Imaget, from undher the willows and from the ditch near the hedge an’ in the air above his head, from countless dead lips aychoed that triumphing, onairthly laugh, Ho! ho! ho!
’Twas then Darby just nearly guve up for lost. He felt his eyes growing dim an’ his limbs numb. There was no air comin’ into his lungs, for whin he thried to breathe he only gaped, so that he knew the black spell was on him, an’ that all that was left for him to do was to sink down in the road an’ thin to die.
But at that minute there floated from a great way off the faint cry of a woice the dispairing man knew well.
“Keep up your heart, Darby O’Gill,” cried Brian Connors; “we’re coming to resky you,” an’ from over the fields a wild cheer follyed thim worruds.
“Faugh-a-balla—clear the way!” sprang the shrill war-cry of a thousand of the Good People.
At the first sound of the King’s worruds there rose about Darby the mighty flurrying an’ rushing of wings in the darkness, as if thraymendous birds were rising sudden an’ flying away, an’ the air emptied itself of a smothering heaviness.
So fast came the King’s fairy army that the great cheer was still aychoing among the threes when the goold crown of Brian Connors sparkled up from beside the knowledgeable man’s knees. At that the parsecuted man, sobbin’ with joy, knelt down in the muddy road to shake hands with his friend, the masther of the Good People.
Brian Connors was not alone, for there crowded about Darby, sympathisin’ with him, little Phelim Beg, an’ Nial the fiddler, an’ Shaun Rhue the smith, an’ Phadrig Oge. Also every instant, flitthering out of the sky into the road, came be the score green-cloaked and red-hooded men, follying the King an’ ready for throuble.
“If ever a man needed a dhrop of good whusky, you’re the hayro, an’ this is the time an’ place for it,” says the King, handin’ up a silver-topped noggin. “Dhrink it all,” he says, “an’ then we’ll escorch ye home. Come on,” says he.
The masther of the nighttime turned an’ shouted to his subjects. “Boys,” he cried, “we’ll go wisible, the betther for company sake. An’ do you make the ’luminaytion so Darby can see yez with him!”
At that the lovely rosy light which, as you may raymember, our hayro first saw in the fairy’s home at Sleive-na-mon, lighted up the roadway, an’ undher the leafy arches, bobbin’ along like a ridgement of sojers, all in their green cloaks an’ red caps, marched at laste a thousand of the Little People, with Phadrig Oge at their head actin’ as gineral.
As they passed the mill foive dayfiant pipers med the batthered ould windys rattle with “Garry Owen.”
IV
The Costa Bower
I
So the green-dhressed little army, all in the sweet, rosy light they made, wint marchin’, to the merry music of the pipes, over the tree-bowered roadway, past the ha’nted brakes up the shivering hills, an’ down into the waiting dales, making the grim night maylodious.

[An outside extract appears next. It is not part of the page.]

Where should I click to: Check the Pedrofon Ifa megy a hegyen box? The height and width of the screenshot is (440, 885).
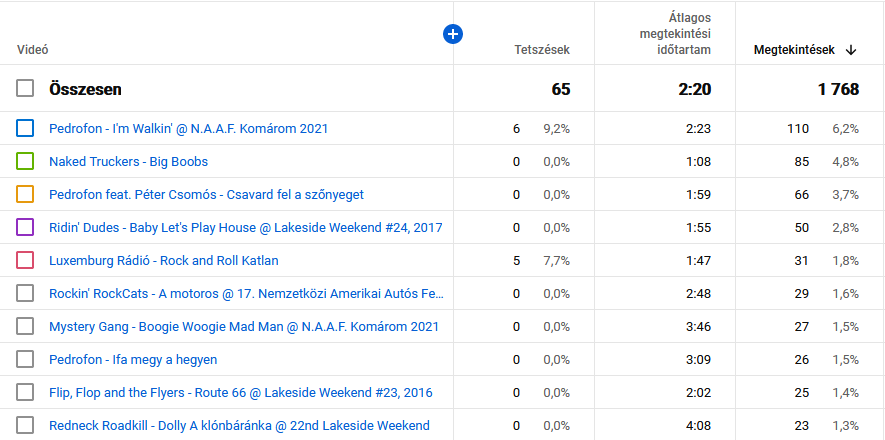click(x=26, y=359)
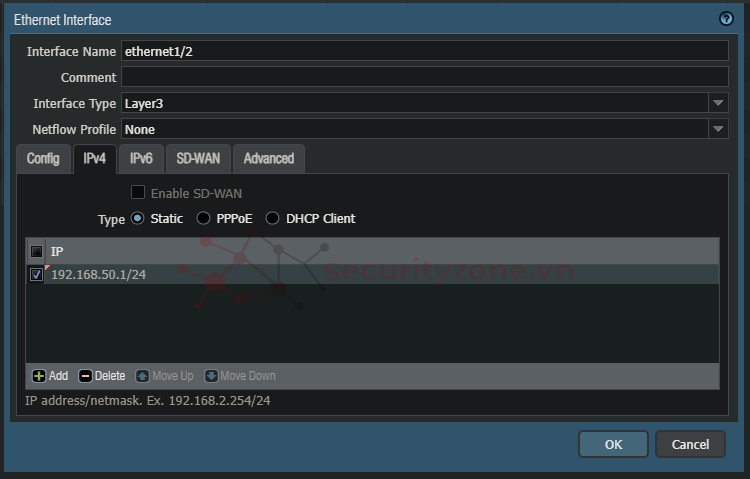This screenshot has width=750, height=479.
Task: Open the Advanced tab
Action: tap(269, 159)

For a long space not a worrud, good, bad, or indifferent, said Darby.
But a sparrow woke her dhrowsy childher to look at the beautiful purcession, an’ a robin called excited to her sleepy neighbours, the linnets an’ the rabbits an’ the hares, an’ hundhreds like them crowded daylighted through the bushes, an’ stood peerin’ through the glistening leaves as their well-known champyions wint by. A dozen wentursome young owls flew from bough to bough, follying along, crackin’ good-natured but friendly jokes at their friends, the fairies. Thin other birds came flying from miles around, twitthering jubilaytion.

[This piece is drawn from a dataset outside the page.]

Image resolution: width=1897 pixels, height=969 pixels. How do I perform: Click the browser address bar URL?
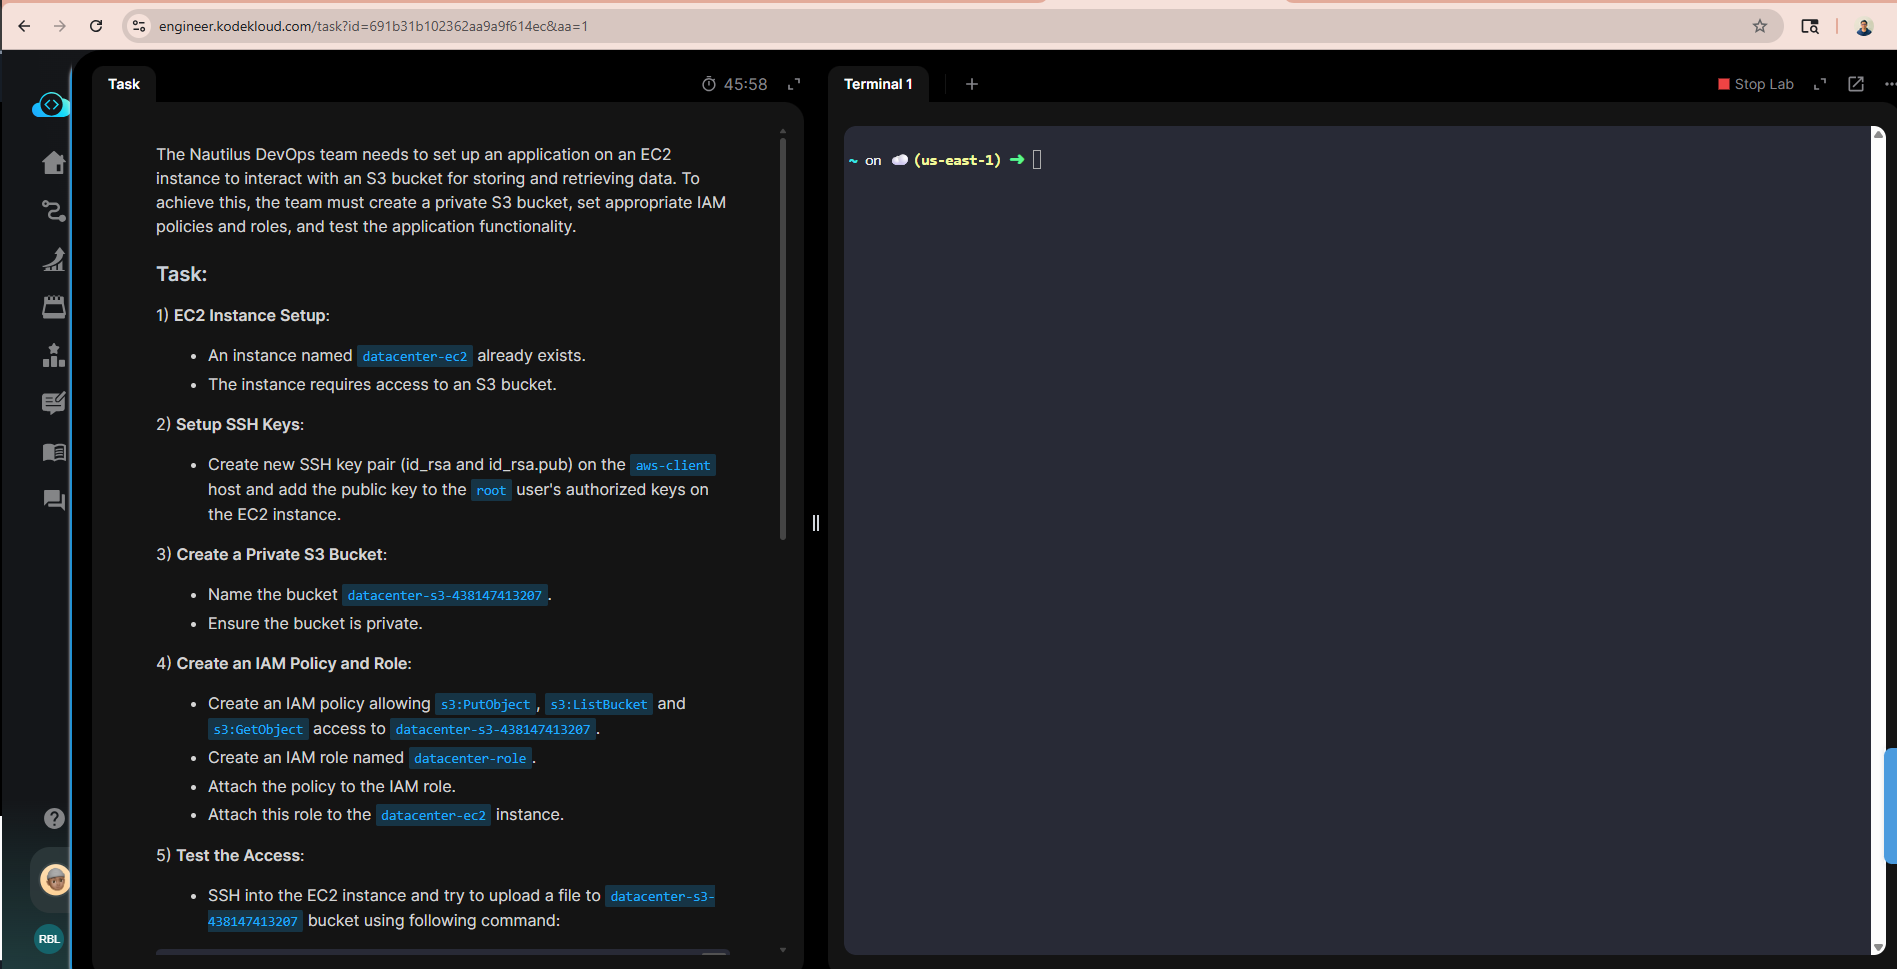(x=373, y=26)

But the stern-jawed, frowny-eyed Little People for once answered back never a worrud, but marched stiff an’ silent, as sojers should. You’d swear ’twas the Enniskillins or ’twas the Eighteenth Hussars that ’twas in it.
“Isn’t that Gineral Julius Sayser at the head?” says one brown owl, flapping an owdacious wing at Phadrig Oge.
“No!” cries his brother, another young villian. “ ’Tis only the Jook of Wellington. But look at the bothered face on Darby O’Gill! Musha, are the Good People goin’ to hang Darby?”
And faix, thin, sure enough, there was mighty little elaytion on the faytures of our hayro. For, as he came marchin’ along, silent an’ moody, beside the King, what to do with the banshee’s comb was botherin’ the heart out of him. If he had only trun it to the ghosts whin he was there at the mill! But that turrible laugh had crunched all sense an’ rayson out of him, so that he forgot to do that very wise thing. Ochone, now the ghosts knew he had it; so, to trow it away’d do no good, onless they’d find it afther. One thing was sartin—he must some way get it back to the banshee, or else be ha’nted all the rest of his days.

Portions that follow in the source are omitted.